Routing
Policy and Static Routes Overview
Use policy routes and static routes to override the Zyxel Device’s default routing behavior in order to send packets through the appropriate interface or VPN tunnel.
What You Need to Know
Policy Routing
Traditionally, routing is based on the destination address only and the Zyxel Device takes the shortest path to forward a packet. IP Policy Routing (IPPR) provides a mechanism to override the default routing behavior and alter the packet forwarding based on the policy defined by the network administrator.
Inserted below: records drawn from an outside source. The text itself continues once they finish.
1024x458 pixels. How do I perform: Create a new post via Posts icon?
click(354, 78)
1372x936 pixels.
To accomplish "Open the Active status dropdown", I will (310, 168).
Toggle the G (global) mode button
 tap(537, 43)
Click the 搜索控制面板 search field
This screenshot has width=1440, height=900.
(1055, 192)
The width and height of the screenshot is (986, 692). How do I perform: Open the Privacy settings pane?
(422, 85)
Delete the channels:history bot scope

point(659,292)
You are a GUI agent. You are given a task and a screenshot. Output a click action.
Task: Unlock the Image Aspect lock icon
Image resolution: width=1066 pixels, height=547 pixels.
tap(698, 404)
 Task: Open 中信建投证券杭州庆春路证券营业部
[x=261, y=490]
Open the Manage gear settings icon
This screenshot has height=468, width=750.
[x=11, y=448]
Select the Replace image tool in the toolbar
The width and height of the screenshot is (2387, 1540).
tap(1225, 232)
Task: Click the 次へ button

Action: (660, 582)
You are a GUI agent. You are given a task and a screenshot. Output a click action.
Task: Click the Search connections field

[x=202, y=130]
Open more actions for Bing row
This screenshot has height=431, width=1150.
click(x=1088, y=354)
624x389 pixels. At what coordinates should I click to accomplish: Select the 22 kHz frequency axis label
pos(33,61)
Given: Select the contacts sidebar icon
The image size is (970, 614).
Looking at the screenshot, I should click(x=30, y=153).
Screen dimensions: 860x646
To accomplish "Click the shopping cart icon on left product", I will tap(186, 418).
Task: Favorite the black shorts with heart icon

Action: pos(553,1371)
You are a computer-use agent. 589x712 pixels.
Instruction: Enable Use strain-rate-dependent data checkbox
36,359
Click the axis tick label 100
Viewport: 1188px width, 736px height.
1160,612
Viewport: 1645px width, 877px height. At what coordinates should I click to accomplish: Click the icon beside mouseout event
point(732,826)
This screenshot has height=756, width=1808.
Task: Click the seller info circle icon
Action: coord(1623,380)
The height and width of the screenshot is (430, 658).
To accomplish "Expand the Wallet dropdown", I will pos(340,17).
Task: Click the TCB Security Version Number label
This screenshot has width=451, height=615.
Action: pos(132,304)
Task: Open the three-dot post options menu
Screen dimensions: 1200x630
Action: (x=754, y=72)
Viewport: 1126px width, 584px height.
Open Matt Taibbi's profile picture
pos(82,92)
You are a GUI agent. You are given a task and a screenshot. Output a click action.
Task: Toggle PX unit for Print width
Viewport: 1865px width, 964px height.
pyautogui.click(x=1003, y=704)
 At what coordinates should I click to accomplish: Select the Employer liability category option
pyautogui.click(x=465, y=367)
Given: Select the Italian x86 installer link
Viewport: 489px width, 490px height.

Policy-based routing is applied to incoming packets on a per interface basis, prior to the normal routing.
How You Can Use Policy Routing
• Source-Based Routing – Network administrators can use policy-based routing to direct traffic from different users through different connections.
• Cost Savings – IPPR allows organizations to distribute interactive traffic on high-bandwidth, high-cost paths while using low-cost paths for batch traffic.
• Load Sharing – Network administrators can use IPPR to distribute traffic among multiple paths.
• NAT - The Zyxel Device performs NAT by default for traffic going to or from the WAN interfaces. A routing policy’s SNAT allows network administrators to have traffic received on a specified interface use a specified IP address as the source IP address.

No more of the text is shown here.